### YOUR TASK
Resume the vicar's May 2021 column on trauma-informed care and carry it forward from its final sentence.

We strive to know Christ more deeply and bring others to his redeeming grace.



1609 Elm St. Forest Grove, OR

May 2021

By The Rev'd Marlene Mutchler, Vicar

When they had gone ashore, they saw a charcoal fire there,
with fish on it, and bread. Jesus said to them, “Bring some of the fish
that you have just caught.” So Simon Peter went aboard and
hauled the net ashore, full of large fish, a hundred fifty-three of them;
and though there were so many, the net was not torn.
Jesus said to them, “Come and have breakfast.”
-John 21:9-12a

Jane Besse+ and I recently came back from Diocesan Clergy Conference where the focus was on trauma informed care. The bottom line is that we have all been through a lot lately. Normal life itself is not a picnic, but we have had more than the typical share of challenges in the past couple of years from shutting down churches and schools, fear of getting sick or infecting others, isolation, loneliness, increased political division over approaches to dealing with COVID-19, racial divisiveness, and environmental concerns. All of these big challenges come with exponential other challenges, such as child care, visiting with extended family, and relearning how to engage socially. This is not trivial by any means though we may tire of being reminded of or just become inured to it as “the way it is.”

Stored items
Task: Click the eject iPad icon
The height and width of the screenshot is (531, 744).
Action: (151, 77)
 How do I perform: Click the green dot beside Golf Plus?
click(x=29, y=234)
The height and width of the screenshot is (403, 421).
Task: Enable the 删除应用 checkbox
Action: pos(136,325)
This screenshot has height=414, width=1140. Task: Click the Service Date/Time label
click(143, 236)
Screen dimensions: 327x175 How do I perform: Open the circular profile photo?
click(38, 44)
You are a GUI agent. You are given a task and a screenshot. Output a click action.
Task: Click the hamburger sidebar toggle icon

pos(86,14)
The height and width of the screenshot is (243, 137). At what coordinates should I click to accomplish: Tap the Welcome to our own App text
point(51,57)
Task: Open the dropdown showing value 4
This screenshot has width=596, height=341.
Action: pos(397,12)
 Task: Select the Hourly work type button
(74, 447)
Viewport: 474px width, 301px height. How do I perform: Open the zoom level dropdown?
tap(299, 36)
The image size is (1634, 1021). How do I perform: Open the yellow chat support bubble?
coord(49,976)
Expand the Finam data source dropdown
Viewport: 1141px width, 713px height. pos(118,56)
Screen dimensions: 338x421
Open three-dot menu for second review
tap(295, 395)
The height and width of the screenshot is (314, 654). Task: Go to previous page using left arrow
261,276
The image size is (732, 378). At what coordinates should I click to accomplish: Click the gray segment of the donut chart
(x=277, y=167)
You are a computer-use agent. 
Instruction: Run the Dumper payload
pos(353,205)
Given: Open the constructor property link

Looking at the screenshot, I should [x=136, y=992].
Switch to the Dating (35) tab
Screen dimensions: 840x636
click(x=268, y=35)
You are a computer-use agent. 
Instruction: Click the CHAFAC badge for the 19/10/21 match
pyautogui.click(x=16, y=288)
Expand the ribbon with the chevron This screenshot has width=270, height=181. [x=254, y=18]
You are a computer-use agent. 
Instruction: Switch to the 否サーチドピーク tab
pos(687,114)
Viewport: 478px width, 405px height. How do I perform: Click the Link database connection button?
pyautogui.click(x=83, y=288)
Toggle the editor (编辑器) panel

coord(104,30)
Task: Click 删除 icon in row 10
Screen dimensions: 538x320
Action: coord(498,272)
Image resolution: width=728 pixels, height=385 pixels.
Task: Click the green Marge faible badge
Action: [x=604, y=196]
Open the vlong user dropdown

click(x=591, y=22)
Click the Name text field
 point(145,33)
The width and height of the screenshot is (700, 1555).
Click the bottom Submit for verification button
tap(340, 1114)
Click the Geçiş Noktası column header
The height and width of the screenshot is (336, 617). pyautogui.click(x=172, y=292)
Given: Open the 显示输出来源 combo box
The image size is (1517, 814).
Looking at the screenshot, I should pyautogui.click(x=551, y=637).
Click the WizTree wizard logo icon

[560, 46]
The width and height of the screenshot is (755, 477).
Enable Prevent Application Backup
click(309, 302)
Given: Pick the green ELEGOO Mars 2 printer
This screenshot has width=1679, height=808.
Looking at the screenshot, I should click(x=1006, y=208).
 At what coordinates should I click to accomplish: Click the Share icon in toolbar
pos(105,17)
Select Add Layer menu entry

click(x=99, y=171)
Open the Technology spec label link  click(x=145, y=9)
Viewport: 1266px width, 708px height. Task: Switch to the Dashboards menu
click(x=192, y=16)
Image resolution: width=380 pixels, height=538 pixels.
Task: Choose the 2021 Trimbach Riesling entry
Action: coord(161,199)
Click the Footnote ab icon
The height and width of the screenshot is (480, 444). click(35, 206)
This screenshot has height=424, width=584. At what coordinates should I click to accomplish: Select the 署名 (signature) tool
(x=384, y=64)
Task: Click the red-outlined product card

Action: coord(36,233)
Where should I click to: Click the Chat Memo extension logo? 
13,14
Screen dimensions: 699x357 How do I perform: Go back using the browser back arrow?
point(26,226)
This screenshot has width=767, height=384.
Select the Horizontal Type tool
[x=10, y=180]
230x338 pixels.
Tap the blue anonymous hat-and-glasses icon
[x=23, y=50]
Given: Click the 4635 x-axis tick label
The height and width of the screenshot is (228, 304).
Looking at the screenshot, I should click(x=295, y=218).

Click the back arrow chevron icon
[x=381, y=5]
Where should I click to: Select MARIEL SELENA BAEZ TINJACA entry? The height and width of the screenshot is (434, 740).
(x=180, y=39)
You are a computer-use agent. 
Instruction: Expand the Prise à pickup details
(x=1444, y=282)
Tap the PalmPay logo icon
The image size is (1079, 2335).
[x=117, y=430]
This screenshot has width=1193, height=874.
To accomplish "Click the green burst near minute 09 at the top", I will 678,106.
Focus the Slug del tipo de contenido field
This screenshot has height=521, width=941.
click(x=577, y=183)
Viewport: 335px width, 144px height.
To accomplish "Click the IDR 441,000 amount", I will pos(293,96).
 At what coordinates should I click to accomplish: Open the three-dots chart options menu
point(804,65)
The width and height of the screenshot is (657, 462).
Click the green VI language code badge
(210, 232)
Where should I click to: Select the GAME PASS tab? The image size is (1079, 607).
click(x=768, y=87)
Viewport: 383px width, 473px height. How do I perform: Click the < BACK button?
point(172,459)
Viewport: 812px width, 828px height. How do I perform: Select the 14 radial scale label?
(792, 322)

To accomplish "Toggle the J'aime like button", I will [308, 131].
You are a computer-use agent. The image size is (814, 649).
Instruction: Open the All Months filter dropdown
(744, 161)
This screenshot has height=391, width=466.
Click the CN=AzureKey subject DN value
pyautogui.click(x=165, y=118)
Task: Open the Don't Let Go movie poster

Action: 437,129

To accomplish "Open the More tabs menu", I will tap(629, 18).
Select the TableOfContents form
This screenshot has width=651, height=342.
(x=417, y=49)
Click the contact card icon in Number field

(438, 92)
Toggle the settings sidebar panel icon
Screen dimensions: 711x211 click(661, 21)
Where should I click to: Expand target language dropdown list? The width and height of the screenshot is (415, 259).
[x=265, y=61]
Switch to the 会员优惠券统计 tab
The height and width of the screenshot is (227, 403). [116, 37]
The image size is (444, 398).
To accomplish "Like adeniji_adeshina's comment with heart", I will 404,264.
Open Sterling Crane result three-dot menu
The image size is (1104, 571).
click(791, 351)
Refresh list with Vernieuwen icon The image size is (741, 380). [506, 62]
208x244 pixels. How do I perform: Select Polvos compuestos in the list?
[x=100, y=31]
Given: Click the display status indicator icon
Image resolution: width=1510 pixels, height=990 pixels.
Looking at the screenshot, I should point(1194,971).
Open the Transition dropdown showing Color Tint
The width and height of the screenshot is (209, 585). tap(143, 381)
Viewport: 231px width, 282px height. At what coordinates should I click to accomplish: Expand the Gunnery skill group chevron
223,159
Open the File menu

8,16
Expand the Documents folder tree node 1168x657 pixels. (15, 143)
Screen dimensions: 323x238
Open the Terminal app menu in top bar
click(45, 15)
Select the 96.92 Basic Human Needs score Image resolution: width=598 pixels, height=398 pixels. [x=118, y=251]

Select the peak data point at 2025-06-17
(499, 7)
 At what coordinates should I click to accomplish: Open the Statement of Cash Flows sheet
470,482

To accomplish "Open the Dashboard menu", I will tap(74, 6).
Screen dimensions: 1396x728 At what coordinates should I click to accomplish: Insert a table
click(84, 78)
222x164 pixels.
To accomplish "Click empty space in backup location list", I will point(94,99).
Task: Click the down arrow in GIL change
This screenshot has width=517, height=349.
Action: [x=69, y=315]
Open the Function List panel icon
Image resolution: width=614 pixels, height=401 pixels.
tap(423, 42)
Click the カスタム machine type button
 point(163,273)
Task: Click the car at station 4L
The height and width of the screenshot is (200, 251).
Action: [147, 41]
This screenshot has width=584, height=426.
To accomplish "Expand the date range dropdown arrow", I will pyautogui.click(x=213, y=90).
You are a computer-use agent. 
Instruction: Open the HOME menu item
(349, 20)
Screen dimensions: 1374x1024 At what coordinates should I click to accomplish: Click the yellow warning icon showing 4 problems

### SOLVED EXERCISE
Bishop Akiyama told a story about having gone to the orthopedist to talk about hip surgery. When asked by the doctor how things were going she said she was doing OK. Then her doctor turned to her husband Michael and asked him if she were doing OK and he shook his head no. The orthopedist explained that he liked to have a significant other present to give another perspective because the patient has often gotten so used to the pain and trauma that she adapts and avoids rather than continuing to experience it. To be healed Bishop Akiyama had to come to a reckoning with the degree that she was suffering.

There is value in what our presentation leader at the conference called “name it to tame it.” Naming it means that trauma becomes an externalized object that might be controlled. Otherwise trauma can become so ubiquitous, we fail to notice it, like the air we breathe. By acknowledging the state of things – instead of perhaps spiraling into frustration, or anxiety over our own and others' current heightened frailties we might give ourselves and others grace. I like how one airline in the midst of a sea change over mask mandates advocated being intentionally and especially kind to one another. As I like to say to people, during transitions, “We will have to love one another through this.”

As our Christian story tells us, where there is death, there is also resurrection. Thankfully resurrection is God’s gift, not our own construction. Conference colleagues identified many ways that the experience of the last few years has been redemptive. Maybe one of them is that we are better at adapting and more flexible. Knowing how life works, this is not the first trauma of our lives and won’t be the last.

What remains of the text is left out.